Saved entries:
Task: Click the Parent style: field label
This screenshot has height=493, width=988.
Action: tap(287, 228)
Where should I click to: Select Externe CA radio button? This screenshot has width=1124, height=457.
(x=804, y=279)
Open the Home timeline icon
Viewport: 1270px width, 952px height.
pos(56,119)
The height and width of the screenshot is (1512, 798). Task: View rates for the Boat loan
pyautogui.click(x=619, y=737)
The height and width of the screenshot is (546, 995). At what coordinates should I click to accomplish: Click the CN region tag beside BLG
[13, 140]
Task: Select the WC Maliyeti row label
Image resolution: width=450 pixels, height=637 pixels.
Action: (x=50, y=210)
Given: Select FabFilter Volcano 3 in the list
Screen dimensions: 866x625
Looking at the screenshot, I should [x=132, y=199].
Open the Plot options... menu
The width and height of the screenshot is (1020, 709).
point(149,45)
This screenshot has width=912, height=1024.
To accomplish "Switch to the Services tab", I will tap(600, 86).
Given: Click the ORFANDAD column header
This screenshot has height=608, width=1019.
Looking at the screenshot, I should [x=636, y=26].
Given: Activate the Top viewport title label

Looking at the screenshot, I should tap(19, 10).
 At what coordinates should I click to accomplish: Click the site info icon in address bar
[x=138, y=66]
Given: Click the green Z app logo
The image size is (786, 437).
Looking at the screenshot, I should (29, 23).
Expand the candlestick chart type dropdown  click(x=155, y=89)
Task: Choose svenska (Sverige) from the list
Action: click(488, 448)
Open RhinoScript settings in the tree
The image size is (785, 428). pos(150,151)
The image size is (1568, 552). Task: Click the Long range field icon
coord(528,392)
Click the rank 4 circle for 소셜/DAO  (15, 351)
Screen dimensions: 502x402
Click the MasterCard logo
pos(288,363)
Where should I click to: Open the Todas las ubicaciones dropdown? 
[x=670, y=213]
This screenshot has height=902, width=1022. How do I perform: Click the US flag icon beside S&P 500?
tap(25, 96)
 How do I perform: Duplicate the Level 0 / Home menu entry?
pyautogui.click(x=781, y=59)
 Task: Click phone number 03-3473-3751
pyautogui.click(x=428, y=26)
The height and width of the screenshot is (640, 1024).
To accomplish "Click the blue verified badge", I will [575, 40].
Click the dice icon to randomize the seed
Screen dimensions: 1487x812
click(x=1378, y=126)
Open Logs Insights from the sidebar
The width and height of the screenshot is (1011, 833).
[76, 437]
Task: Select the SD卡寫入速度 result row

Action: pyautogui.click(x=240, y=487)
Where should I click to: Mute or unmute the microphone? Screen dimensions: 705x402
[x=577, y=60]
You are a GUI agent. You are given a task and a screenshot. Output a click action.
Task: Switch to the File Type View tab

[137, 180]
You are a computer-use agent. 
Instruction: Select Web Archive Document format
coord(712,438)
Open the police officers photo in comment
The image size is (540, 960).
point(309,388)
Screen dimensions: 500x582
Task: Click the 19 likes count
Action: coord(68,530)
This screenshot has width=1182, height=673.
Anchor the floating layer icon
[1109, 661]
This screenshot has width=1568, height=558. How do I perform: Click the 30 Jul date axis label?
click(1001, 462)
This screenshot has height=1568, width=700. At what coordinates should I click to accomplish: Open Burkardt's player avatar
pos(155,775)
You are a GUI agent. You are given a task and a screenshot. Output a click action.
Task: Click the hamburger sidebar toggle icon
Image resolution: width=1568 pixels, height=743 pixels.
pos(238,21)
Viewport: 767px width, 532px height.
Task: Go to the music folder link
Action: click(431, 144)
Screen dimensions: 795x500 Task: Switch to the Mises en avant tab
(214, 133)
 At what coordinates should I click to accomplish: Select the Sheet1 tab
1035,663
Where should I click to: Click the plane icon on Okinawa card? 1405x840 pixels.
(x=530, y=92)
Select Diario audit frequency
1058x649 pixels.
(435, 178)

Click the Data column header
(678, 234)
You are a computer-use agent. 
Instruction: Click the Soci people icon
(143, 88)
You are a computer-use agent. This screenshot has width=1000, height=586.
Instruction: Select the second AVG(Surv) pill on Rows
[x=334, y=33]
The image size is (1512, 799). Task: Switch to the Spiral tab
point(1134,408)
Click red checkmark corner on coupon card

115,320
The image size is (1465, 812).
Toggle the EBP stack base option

Problem statement:
Please restate only the opening stretch of the records above: every line from the first through the one containing "Open the Home timeline icon", exactly as written.

Result below:
Task: Click the Parent style: field label
This screenshot has height=493, width=988.
Action: tap(287, 228)
Where should I click to: Select Externe CA radio button? This screenshot has width=1124, height=457.
(x=804, y=279)
Open the Home timeline icon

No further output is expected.